== INPUT MATERIAL

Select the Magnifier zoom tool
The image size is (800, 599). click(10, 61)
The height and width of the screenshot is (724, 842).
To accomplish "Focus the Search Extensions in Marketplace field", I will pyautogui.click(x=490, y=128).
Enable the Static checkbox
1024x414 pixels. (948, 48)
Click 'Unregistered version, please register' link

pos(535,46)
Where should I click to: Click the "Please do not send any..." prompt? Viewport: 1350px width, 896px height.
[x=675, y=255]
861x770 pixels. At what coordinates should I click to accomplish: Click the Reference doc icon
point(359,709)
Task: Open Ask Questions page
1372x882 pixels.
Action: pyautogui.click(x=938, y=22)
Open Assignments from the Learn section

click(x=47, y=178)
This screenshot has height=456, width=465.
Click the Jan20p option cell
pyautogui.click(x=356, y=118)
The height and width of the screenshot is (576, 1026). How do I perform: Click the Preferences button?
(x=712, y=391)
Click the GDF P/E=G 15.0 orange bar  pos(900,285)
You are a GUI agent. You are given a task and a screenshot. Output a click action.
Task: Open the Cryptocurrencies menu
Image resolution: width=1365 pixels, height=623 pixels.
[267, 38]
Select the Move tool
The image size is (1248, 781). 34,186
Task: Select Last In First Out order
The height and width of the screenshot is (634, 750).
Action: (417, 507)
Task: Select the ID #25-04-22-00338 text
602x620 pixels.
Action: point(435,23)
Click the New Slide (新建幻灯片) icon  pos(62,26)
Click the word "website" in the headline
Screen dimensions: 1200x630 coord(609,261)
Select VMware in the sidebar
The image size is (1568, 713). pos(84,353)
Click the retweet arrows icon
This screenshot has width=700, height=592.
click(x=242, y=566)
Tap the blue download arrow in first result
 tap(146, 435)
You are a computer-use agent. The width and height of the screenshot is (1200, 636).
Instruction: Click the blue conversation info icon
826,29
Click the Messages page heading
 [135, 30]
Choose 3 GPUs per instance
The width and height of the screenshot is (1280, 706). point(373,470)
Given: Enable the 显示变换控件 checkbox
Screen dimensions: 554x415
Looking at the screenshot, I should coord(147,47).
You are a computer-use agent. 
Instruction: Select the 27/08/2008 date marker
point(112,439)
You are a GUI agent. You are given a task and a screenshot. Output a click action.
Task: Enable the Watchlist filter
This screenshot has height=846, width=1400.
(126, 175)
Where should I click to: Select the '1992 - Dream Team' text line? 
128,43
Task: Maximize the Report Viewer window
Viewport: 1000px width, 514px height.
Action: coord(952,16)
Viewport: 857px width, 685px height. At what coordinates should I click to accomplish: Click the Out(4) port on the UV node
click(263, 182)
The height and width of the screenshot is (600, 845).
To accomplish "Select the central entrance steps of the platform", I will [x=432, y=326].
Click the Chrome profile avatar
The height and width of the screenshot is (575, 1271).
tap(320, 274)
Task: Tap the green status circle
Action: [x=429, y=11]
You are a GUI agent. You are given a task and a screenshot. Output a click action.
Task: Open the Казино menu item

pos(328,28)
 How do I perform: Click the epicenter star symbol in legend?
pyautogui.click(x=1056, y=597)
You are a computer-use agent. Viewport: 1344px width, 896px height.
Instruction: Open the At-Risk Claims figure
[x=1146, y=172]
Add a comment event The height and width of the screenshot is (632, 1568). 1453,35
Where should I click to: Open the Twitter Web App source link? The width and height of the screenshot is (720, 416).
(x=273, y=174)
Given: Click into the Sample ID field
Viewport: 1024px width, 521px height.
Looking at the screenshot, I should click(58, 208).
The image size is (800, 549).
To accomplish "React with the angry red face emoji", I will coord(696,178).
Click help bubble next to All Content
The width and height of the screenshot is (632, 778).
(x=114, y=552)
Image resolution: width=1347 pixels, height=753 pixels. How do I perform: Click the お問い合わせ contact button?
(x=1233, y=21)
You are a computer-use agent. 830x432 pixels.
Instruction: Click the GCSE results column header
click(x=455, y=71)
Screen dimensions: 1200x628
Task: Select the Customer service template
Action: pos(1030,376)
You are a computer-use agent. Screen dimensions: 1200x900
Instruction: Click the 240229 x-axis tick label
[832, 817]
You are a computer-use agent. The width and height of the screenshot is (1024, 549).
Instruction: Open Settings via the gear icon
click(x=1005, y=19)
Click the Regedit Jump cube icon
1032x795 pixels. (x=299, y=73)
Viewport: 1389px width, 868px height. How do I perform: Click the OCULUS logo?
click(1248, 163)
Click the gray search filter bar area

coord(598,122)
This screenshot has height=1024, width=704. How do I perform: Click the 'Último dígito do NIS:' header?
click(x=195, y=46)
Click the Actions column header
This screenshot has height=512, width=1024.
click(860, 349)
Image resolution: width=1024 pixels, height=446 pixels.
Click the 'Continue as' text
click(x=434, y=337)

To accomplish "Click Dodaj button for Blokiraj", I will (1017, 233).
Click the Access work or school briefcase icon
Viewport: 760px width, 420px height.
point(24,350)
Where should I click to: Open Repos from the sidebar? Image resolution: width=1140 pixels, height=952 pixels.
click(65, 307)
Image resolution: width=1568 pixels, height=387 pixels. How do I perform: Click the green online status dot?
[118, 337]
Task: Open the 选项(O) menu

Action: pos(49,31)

====

**WORK TO BE COMPLETED:**
A complete, exact transcription of the records is needed.

**SOLUTION FOR THIS TASK:**
Select the Magnifier zoom tool
The image size is (800, 599). click(10, 61)
The height and width of the screenshot is (724, 842).
To accomplish "Focus the Search Extensions in Marketplace field", I will pyautogui.click(x=490, y=128).
Enable the Static checkbox
1024x414 pixels. (948, 48)
Click 'Unregistered version, please register' link

pos(535,46)
Where should I click to: Click the "Please do not send any..." prompt? Viewport: 1350px width, 896px height.
[x=675, y=255]
861x770 pixels. At what coordinates should I click to accomplish: Click the Reference doc icon
point(359,709)
Task: Open Ask Questions page
1372x882 pixels.
Action: pyautogui.click(x=938, y=22)
Open Assignments from the Learn section

click(x=47, y=178)
This screenshot has height=456, width=465.
Click the Jan20p option cell
pyautogui.click(x=356, y=118)
The height and width of the screenshot is (576, 1026). How do I perform: Click the Preferences button?
(x=712, y=391)
Click the GDF P/E=G 15.0 orange bar  pos(900,285)
You are a GUI agent. You are given a task and a screenshot. Output a click action.
Task: Open the Cryptocurrencies menu
Image resolution: width=1365 pixels, height=623 pixels.
[267, 38]
Select the Move tool
The image size is (1248, 781). 34,186
Task: Select Last In First Out order
The height and width of the screenshot is (634, 750).
Action: (417, 507)
Task: Select the ID #25-04-22-00338 text
602x620 pixels.
Action: point(435,23)
Click the New Slide (新建幻灯片) icon  pos(62,26)
Click the word "website" in the headline
Screen dimensions: 1200x630 coord(609,261)
Select VMware in the sidebar
The image size is (1568, 713). pos(84,353)
Click the retweet arrows icon
This screenshot has width=700, height=592.
click(x=242, y=566)
Tap the blue download arrow in first result
 tap(146, 435)
You are a computer-use agent. The width and height of the screenshot is (1200, 636).
Instruction: Click the blue conversation info icon
826,29
Click the Messages page heading
 [135, 30]
Choose 3 GPUs per instance
The width and height of the screenshot is (1280, 706). point(373,470)
Given: Enable the 显示变换控件 checkbox
Screen dimensions: 554x415
Looking at the screenshot, I should coord(147,47).
You are a computer-use agent. 
Instruction: Select the 27/08/2008 date marker
point(112,439)
You are a GUI agent. You are given a task and a screenshot. Output a click action.
Task: Enable the Watchlist filter
This screenshot has height=846, width=1400.
(126, 175)
Where should I click to: Select the '1992 - Dream Team' text line? 
128,43
Task: Maximize the Report Viewer window
Viewport: 1000px width, 514px height.
Action: coord(952,16)
Viewport: 857px width, 685px height. At what coordinates should I click to accomplish: Click the Out(4) port on the UV node
click(263, 182)
The height and width of the screenshot is (600, 845).
To accomplish "Select the central entrance steps of the platform", I will [x=432, y=326].
Click the Chrome profile avatar
The height and width of the screenshot is (575, 1271).
tap(320, 274)
Task: Tap the green status circle
Action: [x=429, y=11]
You are a GUI agent. You are given a task and a screenshot. Output a click action.
Task: Open the Казино menu item

pos(328,28)
 How do I perform: Click the epicenter star symbol in legend?
pyautogui.click(x=1056, y=597)
You are a computer-use agent. Viewport: 1344px width, 896px height.
Instruction: Open the At-Risk Claims figure
[x=1146, y=172]
Add a comment event The height and width of the screenshot is (632, 1568). 1453,35
Where should I click to: Open the Twitter Web App source link? The width and height of the screenshot is (720, 416).
(x=273, y=174)
Given: Click into the Sample ID field
Viewport: 1024px width, 521px height.
Looking at the screenshot, I should click(58, 208).
The image size is (800, 549).
To accomplish "React with the angry red face emoji", I will coord(696,178).
Click help bubble next to All Content
The width and height of the screenshot is (632, 778).
(x=114, y=552)
Image resolution: width=1347 pixels, height=753 pixels. How do I perform: Click the お問い合わせ contact button?
(x=1233, y=21)
You are a computer-use agent. 830x432 pixels.
Instruction: Click the GCSE results column header
click(x=455, y=71)
Screen dimensions: 1200x628
Task: Select the Customer service template
Action: pos(1030,376)
You are a computer-use agent. Screen dimensions: 1200x900
Instruction: Click the 240229 x-axis tick label
[832, 817]
You are a computer-use agent. The width and height of the screenshot is (1024, 549).
Instruction: Open Settings via the gear icon
click(x=1005, y=19)
Click the Regedit Jump cube icon
1032x795 pixels. (x=299, y=73)
Viewport: 1389px width, 868px height. How do I perform: Click the OCULUS logo?
click(1248, 163)
Click the gray search filter bar area

coord(598,122)
This screenshot has height=1024, width=704. How do I perform: Click the 'Último dígito do NIS:' header?
click(x=195, y=46)
Click the Actions column header
This screenshot has height=512, width=1024.
click(860, 349)
Image resolution: width=1024 pixels, height=446 pixels.
Click the 'Continue as' text
click(x=434, y=337)

To accomplish "Click Dodaj button for Blokiraj", I will (1017, 233).
Click the Access work or school briefcase icon
Viewport: 760px width, 420px height.
point(24,350)
Where should I click to: Open Repos from the sidebar? Image resolution: width=1140 pixels, height=952 pixels.
click(65, 307)
Image resolution: width=1568 pixels, height=387 pixels. How do I perform: Click the green online status dot?
[118, 337]
Task: Open the 选项(O) menu

Action: pos(49,31)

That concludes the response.